Document extract:
⟨
ResUnit 1 is 2 units wide.
ResUnit 2 is 2 units wide.
ResUnit 3 is 2 units wide.
ResUnit 4 is 2 units wide.
ResUnit 5 is 2 units wide.


In [10]:
# wrapp the pytorch neural network model in a RCModel class
model = aimmd.pytorch.EEScalePytorchRCModelAsync(nnet=torch_model,
                                                 optimizer=optimizer,
                                                 states=[wrapped_C7_eq, wrapped_alphaR],
                                                 ee_params={'lr_0': 1e-3,  
                                                            'lr_min': 5e-5,  # lr_min = lr_0 / 20 is a good choice empirically
                                                            'epochs_per_train': 3,
                                                            'window': 100,
                                                            'batch_size': 8192,
                                                           },
                                                 descriptor_transform=wrapped_psi_phi,
                                                 cache_file=storage,
                                                 )

### Define the sampling scheme

We use the same sampling scheme as in the previous notebooks.

In [11]:
spselector = aimmdd.spselectors.RCModelSPSelectorFromTraj()
⟩
Source excerpt:
⟨
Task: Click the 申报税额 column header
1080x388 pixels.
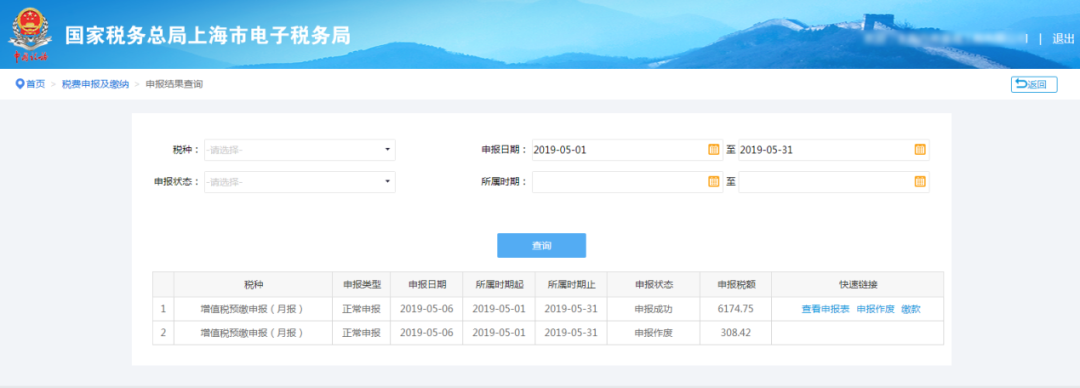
⟩
Written exercise:
Condense the passage in the notebook excerpt above that begins "ResUnit 1 is 2 units wide" into one sentence that keeps all its facts.

Solution to this task:
ResUnits 1 through 5 are each 2 units wide.